Tさんは、私が以前に勤めていた職場にいた70代の女性だ。ひとりぐらしで、普段は無口だが、英語がペラペラ、ファッションは白髪に鮮やかな色を着こなし、アンティークのアクセサリーがとてもおしゃれだ。他にも、私がほしかった絶版の本を持っていたり、ジャズボーカルのレッスンを受けていたり、と何もかもがかっこいい。

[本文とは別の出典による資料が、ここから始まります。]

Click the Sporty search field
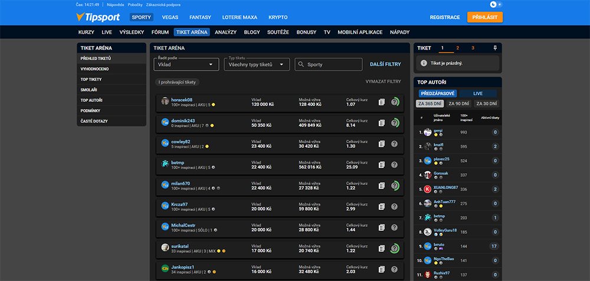 click(329, 64)
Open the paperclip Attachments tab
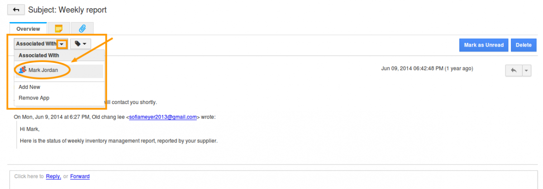The height and width of the screenshot is (189, 543). pyautogui.click(x=82, y=28)
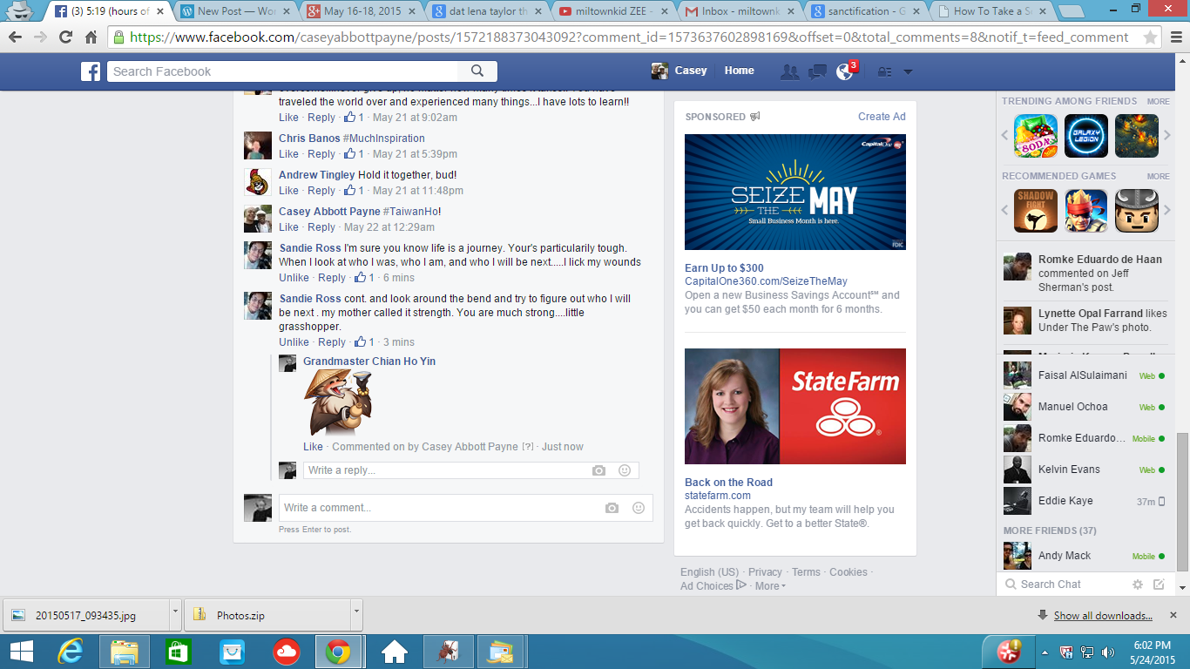Open emoji picker in reply box
The width and height of the screenshot is (1190, 669).
click(x=625, y=470)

私はTさんのファンになり、ある日、自宅におじゃまさせてもらうことになった。そのときTさんが入れてくれたミルクティーがとてもおいしくて、作り方をきかずにはいられなかった。香りがよく、飲んだ後もしばらく身体があたたかい。
Tさんは「簡単なのよ」といって教えてくれた。ミルクと水を1カップずつ鍋に沸かし、ティーバッグ二つで紅茶を煮出した後、シナモンとカルダモンのパウダーをふって出来上がり。私にとって大事な大事なレシピだ。
今年もミルクティーの季節になった。春夏の間はあまり買わない牛乳に手が伸びる。
Tさんはどうしてるかな。今日も私はお茶の時間にミルクティーを入れる。